Kth Smallest Element in a BST

Credit to leetcode.com, this is a fun problem that with some understanding of the data structure (Binary Search Trees) can be solved relatively straightforward. Here it is:

Given a binary search tree, write a function kthSmallest to find the kth smallest element in it.
Note:
You may assume k is always valid, 1 ≤ k ≤ BST's total elements.

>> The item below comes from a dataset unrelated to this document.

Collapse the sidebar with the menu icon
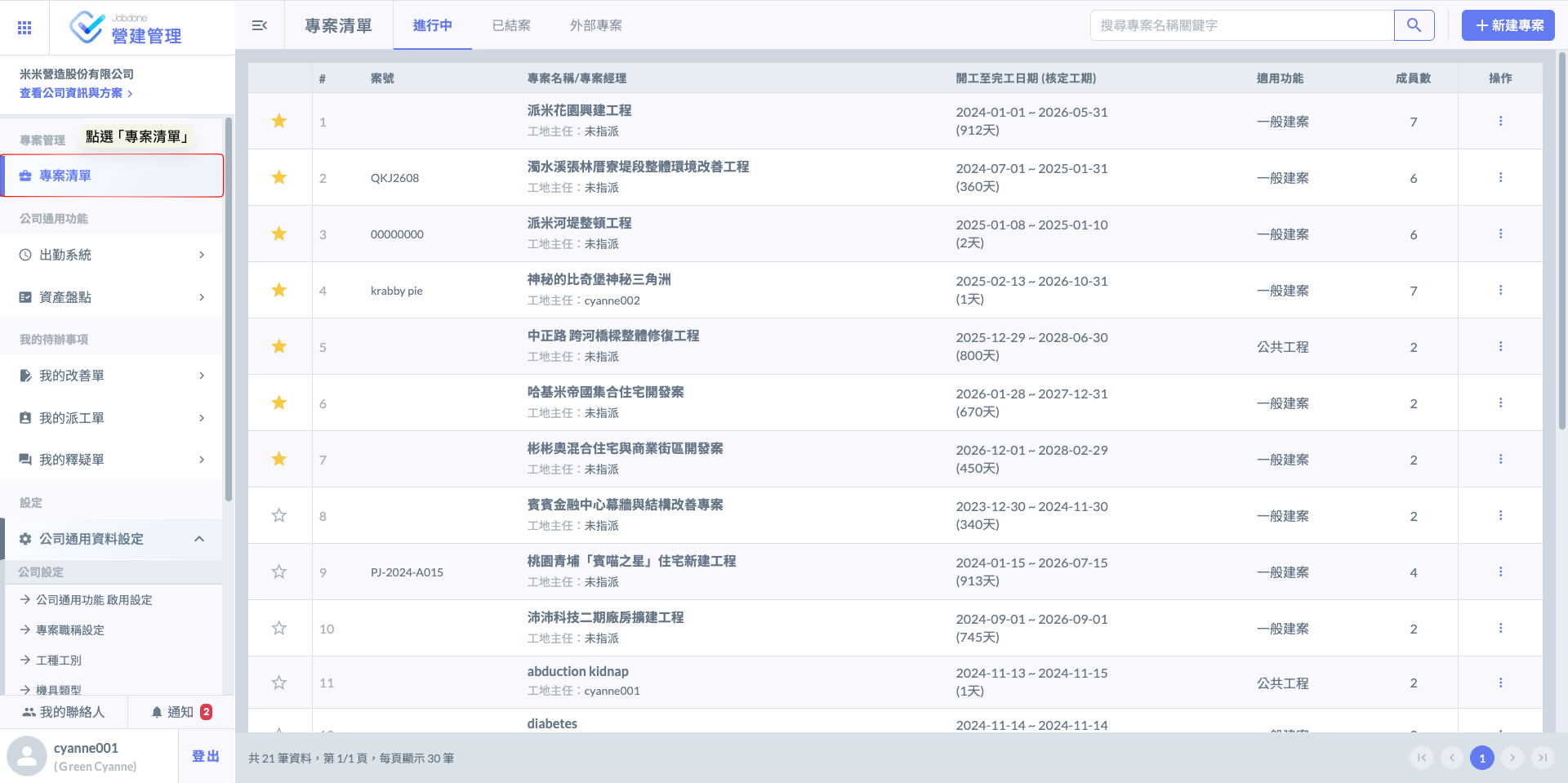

The key insight is that if you traverse an BST using an in-order method, the elements of the tree will be, as the name implies, in-order, that is, they will be already sorted. Remember the 3 basic traversal orders:

Pre-Order:
  • Process current node
  • Process left node
  • Process right node
Post-Order:
  • Process the left node
  • Process the right node
  • Process the current node
In-Order:
  • Process the left node
  • Process the current node
  • Process the right node
So for this problem we'll traverse the tree in-order keeping a counter whenever we process the current node. The moment the counter gets to "k", we have found our element. Some minor checks to quit processing once we have found the solution (although that may not be necessary if we put some thought in it). Hope you enjoy!!!

    public class Solution
    {
        public int KthSmallest(TreeNode root, int k)
        {
            int retVal = -1;
            int currentIndex = 0;
            KthSmallestInternal(root, ref currentIndex, k, ref retVal);
            return retVal;
        }

        private bool KthSmallestInternal(TreeNode root, ref int currentIndex, int k, ref int retVal)
        {
            if (root == null) return false;
            if (KthSmallestInternal(root.left, ref currentIndex, k, ref retVal)) return true;
            currentIndex++;
            if (currentIndex == k)
            {
                retVal = root.val;
                return true;
            }
            if (KthSmallestInternal(root.right, ref currentIndex, k, ref retVal)) return true;
            return false;
        }
    }

Marcelo


Comments

  1. Very concise and classical solution! In practice though, it can be slightly improved by using an explicit stack instead of implicit function invocation stack, since its limit is easier to control and less information would have to be stored on it. The version with explicit stack is usually called "imperative" and is a fun exercise :)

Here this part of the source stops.